For weeks now, voters have been deluged on TV and cable networks with ads for and against Proposition 61, the November ballot measure aimed at lowering drug prices for state agencies.
On Wednesday, supporters of the measure added a full-page advertisement in the San Francisco Chronicle, challenging their opposition to a televised debate on the issue.
The ad features headshots of eight pharmaceutical company chief executives, calling them "overpaid, heartless big shots" and daring them to a televised debate on Oct. 29.
Roger Salazar, a spokesman for the Yes on 61 campaign, says his group has already purchased 30 minutes of airtime on various stations statewide, including in San Francisco, Los Angeles and Sacramento.
Michael Weinstein, president of the AIDS Healthcare Foundation, which is helping bankroll the measure, said last week he would debate the CEOs "anywhere, any time."
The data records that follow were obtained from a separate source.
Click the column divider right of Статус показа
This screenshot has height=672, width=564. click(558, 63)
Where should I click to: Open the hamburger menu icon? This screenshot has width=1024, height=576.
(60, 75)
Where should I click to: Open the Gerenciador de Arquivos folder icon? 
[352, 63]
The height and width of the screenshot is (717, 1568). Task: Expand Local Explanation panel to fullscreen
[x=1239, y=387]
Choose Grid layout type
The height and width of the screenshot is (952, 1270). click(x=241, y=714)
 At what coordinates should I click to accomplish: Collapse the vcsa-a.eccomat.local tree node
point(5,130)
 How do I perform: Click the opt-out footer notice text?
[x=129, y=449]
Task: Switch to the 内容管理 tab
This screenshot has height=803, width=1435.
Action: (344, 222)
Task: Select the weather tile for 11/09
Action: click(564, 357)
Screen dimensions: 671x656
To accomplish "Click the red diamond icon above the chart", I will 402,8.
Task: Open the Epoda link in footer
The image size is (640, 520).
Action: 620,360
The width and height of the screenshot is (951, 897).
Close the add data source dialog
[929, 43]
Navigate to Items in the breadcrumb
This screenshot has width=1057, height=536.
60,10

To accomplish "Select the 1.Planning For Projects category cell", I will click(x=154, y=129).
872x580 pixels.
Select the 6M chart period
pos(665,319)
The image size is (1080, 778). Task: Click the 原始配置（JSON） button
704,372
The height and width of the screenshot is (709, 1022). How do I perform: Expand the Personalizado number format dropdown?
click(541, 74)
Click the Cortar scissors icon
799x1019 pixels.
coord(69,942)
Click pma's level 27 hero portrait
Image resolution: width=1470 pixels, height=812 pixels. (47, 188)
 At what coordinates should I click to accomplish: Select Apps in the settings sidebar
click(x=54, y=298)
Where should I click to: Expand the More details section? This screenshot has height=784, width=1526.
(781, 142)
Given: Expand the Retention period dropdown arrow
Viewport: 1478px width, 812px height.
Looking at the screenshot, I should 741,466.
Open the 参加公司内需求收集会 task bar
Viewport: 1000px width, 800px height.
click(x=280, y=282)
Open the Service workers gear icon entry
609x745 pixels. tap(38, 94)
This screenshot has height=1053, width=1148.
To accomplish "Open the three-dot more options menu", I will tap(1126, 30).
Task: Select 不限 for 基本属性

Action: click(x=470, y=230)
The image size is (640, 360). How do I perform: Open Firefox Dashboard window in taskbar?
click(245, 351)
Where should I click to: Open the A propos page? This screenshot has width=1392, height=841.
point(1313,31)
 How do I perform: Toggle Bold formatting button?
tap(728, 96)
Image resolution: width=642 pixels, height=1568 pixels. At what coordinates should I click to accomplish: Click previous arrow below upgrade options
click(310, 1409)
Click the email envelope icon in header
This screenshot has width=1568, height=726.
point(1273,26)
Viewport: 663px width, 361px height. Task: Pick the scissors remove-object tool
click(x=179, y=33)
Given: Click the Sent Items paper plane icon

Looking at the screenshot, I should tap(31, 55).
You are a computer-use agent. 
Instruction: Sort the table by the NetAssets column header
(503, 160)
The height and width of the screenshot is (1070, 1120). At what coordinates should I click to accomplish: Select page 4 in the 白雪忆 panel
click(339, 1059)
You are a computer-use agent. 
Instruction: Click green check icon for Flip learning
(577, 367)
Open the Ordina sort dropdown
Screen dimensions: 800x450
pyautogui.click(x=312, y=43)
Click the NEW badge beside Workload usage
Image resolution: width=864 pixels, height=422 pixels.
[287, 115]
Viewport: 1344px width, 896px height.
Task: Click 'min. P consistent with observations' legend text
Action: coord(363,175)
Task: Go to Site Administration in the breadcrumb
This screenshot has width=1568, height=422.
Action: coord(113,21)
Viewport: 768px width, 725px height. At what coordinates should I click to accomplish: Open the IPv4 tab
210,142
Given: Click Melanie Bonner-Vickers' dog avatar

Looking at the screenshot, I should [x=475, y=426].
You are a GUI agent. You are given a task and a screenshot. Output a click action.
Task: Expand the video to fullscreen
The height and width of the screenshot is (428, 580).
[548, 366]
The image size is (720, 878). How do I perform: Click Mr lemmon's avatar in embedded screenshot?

"The public deserves to know who's bankrolling the No on 61 side and what their motivations might be," Salazar said. "We are asking them to put up the CEOs of these organizations to come out and debate the measure themselves."
"We’ve been doing public debates with Weinstein and with others from the Yes on 61 campaign, up and down the state, for months," said Kathy Fairbanks, spokeswoman for the No on 61 campaign.
No other California ballot measure in recent memory has been the subject of a statewide televised debate. Voters, however, support the idea: In a 2013 survey by the Public Policy Institute of California, 75% of adults — and 76% of likely voters — said they supported the idea of having proponents and opponents of ballot initiatives debate on TV.
Salazar said that if there is no debate, the time could be converted to a series of TV spots instead.